I love the idea of making working without output easier. I think rather than returning output and error, it could return a ProcessResult object that had an #output and #error. This way you don’t have to remember which position output is. Instead you have a nice object with documentation and that can be enhanced with additional methods in the future if helpful:

result = Process.sync "echo hello"
puts result.output.to_s #=> hello

It could also have #status that returns a Process::Status for example. I think returning a ProcessResult would be super helpful and flexible

Shell true

Another part that is confusing to me is when to use shell: true. It is not clear from the documentation when to use it or not. I don’t think this is a problem with the API, but maybe some more .examples/clarification around this would be helpful.
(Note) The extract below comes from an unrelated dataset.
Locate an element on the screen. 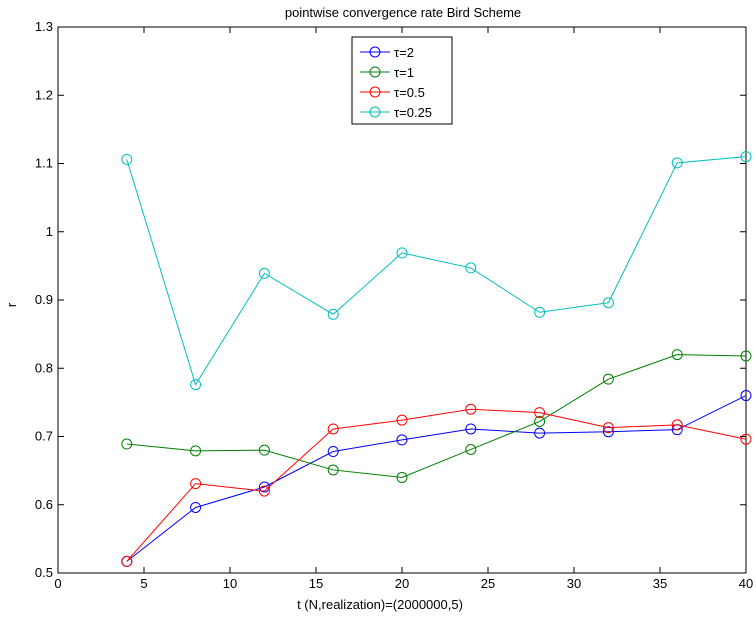 The height and width of the screenshot is (619, 756). legend-label: τ=0.25 is located at coordinates (413, 112).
I’d be happy to contribute but I honestly don’t know the difference between shell: true/false

Error Handling

Right now by default a failed process does not raise an error. This has generated a number of bugs for me when I forget to handle errors. It takes awhile to figure out where the problem is when there is no error.

My suggestion here is to make them raise an error by default and have ? versions that don’t raise. Or if we don’t want a breaking change (or just don’t like the ? version), introduce a ! version so that it is at least super easy raise when there is an issue, e.g. Process.sync

4 Likes

shell: true invokes a /bin/sh -c 'mycommand' subprocesss that executes the command (so it may also create a sub-subprocess). shell: false directly execute the command, you need to have the arguments “pre-parsed” as an Enumerable.

And unless you use exec in the shell command you will get neither the pid, nor the exit status of your command run by shell.

At least I am not alone to find room for improvement in Process :slightly_smiling_face:.
I’ll open an RFC.

Didn’t realise this thread existed because it was one of my points in Stdlib - A mixed discussion about some modules. If you have an RFC, I’d be interested in seeing it!